Começam a conversar por alto-falante. Outro dia a velhinha postou-se em frente à câmera, simpatia e prato na mão. “Vamo almoçar?”, disse. “Os outros estão comendo arroz com carne torrada. Mas eu tô comendo é com leite”. Em outro instante, foi pega no flagra: exibiu para Camila a lagartixa que salvou de um gato. “Tu quer que eu mande pra tu?”
Percebe? Nunca são grandes coisas, nada é tão urgente assim. A beleza fica por conta da simplicidade. Candura encontrada nos quatro cantos da residência: o lar de dona Marcelina é feito o lar de toda avó residente no interior – quadros de santos, calendários vencidos, máquina de costura. Sítio onde toda hora é manhã. As palmeiras dançam com o vento.

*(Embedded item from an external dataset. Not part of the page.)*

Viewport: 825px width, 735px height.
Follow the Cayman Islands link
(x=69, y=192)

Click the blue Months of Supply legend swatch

O ritmo de conversa e carinho entre avó e neta não é de hoje. Mora no cotidiano e nas lembranças. Camila recorda dos primeiros anos de vida, pé na areia e estrada à frente. Sempre adorou passar as férias na casa da avó e sentir a força do abraço, receber os mimos que só ela sabe entregar. Dona Marcelina é puro aconchego. Mas tem 15 anos que perdeu o brilho.
Foi acometida pela depressão ao se despedir para sempre da filha mais nova. O baque abriu espaço para outros: até hoje ela não está 100%. Ainda chora, ainda lamenta. Tem olhar doce, mas cabisbaixo. “Ela diz a todo mundo que está pronta para Deus levá-la”, confessa Camila. “Por outro lado, ama quando a gente está lá, ama a casa cheia de gente”.

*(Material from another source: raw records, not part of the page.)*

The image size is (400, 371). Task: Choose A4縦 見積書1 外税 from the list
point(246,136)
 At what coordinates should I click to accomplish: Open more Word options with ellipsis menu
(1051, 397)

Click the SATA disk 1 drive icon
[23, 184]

É o motivo pelo qual a neta não quer desgrudar. Recusa fazer da rotina de ambas um mero avançar de horas. Em meio ao expediente frenético de professora, vez ou outra dá uma espiada no aplicativo da câmera para saber o que a avó está aprontando. Muitas vezes são afazeres singelos – o fato de dona Marcelina lavar as roupas antes de pôr na máquina, por exemplo. Não confia na eficiência do aparelho. “Tô ensaboando logo pra ir amolecendo”.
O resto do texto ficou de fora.